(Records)
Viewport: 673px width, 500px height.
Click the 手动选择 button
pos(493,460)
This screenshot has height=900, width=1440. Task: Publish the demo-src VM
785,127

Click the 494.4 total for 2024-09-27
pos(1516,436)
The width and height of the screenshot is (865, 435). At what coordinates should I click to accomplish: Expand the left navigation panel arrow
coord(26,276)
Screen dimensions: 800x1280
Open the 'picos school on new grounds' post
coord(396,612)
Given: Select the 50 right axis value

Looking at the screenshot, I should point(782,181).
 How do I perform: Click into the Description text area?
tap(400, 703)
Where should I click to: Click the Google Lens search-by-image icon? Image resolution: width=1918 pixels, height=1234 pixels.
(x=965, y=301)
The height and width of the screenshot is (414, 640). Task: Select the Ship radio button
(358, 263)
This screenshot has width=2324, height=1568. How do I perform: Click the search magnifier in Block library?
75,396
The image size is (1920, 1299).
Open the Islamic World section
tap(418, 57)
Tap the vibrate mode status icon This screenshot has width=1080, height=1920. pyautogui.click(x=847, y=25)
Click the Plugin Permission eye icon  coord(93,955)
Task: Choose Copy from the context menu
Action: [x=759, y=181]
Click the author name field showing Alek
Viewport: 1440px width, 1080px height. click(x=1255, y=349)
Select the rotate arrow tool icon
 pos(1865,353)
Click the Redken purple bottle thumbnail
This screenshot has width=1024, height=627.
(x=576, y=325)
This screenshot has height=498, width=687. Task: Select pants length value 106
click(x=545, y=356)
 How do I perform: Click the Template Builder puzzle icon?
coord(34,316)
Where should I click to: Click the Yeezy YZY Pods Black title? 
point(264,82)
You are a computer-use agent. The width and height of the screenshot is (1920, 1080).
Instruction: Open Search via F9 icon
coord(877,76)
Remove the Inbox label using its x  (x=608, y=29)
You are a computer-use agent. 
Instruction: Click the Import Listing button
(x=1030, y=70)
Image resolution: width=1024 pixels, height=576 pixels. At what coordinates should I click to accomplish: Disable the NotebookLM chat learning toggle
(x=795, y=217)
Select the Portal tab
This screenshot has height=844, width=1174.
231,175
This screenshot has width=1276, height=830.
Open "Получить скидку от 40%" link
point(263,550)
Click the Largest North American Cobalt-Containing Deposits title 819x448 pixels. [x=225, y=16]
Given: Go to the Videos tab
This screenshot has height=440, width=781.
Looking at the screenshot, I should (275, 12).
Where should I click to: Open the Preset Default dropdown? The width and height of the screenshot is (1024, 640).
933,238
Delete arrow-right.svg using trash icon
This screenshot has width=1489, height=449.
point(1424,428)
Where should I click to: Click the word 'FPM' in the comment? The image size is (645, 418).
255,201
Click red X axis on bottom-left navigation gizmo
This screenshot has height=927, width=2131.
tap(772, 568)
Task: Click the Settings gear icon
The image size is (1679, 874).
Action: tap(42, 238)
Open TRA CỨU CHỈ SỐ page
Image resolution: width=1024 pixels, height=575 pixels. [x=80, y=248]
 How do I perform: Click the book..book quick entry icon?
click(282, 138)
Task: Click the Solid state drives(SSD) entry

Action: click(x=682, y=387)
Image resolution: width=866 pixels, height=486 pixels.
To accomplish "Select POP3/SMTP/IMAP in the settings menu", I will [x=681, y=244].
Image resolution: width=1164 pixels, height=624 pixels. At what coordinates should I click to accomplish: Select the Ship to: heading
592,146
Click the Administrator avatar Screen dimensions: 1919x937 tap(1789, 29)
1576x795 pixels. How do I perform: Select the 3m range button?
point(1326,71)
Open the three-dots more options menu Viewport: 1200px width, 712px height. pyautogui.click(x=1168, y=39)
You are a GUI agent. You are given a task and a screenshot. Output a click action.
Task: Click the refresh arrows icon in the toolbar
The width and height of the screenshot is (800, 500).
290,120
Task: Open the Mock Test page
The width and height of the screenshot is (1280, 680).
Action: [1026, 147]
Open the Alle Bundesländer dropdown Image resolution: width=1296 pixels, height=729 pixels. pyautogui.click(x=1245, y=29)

## EXERCISE BRIEF
Format the data from the line containing "Click the author name field showing Alek" down to the line containing "will [x=681, y=244].", both included, as a numbered list, leaving out blank lines.

## WRITTEN RESPONSE
1. Click the author name field showing Alek
2. Viewport: 1440px width, 1080px height. click(x=1255, y=349)
3. Select the rotate arrow tool icon
4.  pos(1865,353)
5. Click the Redken purple bottle thumbnail
6. This screenshot has width=1024, height=627.
7. (x=576, y=325)
8. This screenshot has height=498, width=687. Task: Select pants length value 106
9. click(x=545, y=356)
10.  How do I perform: Click the Template Builder puzzle icon?
11. coord(34,316)
12. Where should I click to: Click the Yeezy YZY Pods Black title? 
13. point(264,82)
14. You are a computer-use agent. The width and height of the screenshot is (1920, 1080).
15. Instruction: Open Search via F9 icon
16. coord(877,76)
17. Remove the Inbox label using its x  (x=608, y=29)
18. You are a computer-use agent. 
19. Instruction: Click the Import Listing button
20. (x=1030, y=70)
21. Image resolution: width=1024 pixels, height=576 pixels. At what coordinates should I click to accomplish: Disable the NotebookLM chat learning toggle
22. (x=795, y=217)
23. Select the Portal tab
24. This screenshot has height=844, width=1174.
25. 231,175
26. This screenshot has width=1276, height=830.
27. Open "Получить скидку от 40%" link
28. point(263,550)
29. Click the Largest North American Cobalt-Containing Deposits title 819x448 pixels. [x=225, y=16]
30. Given: Go to the Videos tab
31. This screenshot has height=440, width=781.
32. Looking at the screenshot, I should (275, 12).
33. Where should I click to: Open the Preset Default dropdown? The width and height of the screenshot is (1024, 640).
34. 933,238
35. Delete arrow-right.svg using trash icon
36. This screenshot has width=1489, height=449.
37. point(1424,428)
38. Where should I click to: Click the word 'FPM' in the comment? The image size is (645, 418).
39. 255,201
40. Click red X axis on bottom-left navigation gizmo
41. This screenshot has height=927, width=2131.
42. tap(772, 568)
43. Task: Click the Settings gear icon
44. The image size is (1679, 874).
45. Action: tap(42, 238)
46. Open TRA CỨU CHỈ SỐ page
47. Image resolution: width=1024 pixels, height=575 pixels. [x=80, y=248]
48.  How do I perform: Click the book..book quick entry icon?
49. click(282, 138)
50. Task: Click the Solid state drives(SSD) entry
51. Action: click(x=682, y=387)
52. Image resolution: width=866 pixels, height=486 pixels.
53. To accomplish "Select POP3/SMTP/IMAP in the settings menu", I will [x=681, y=244].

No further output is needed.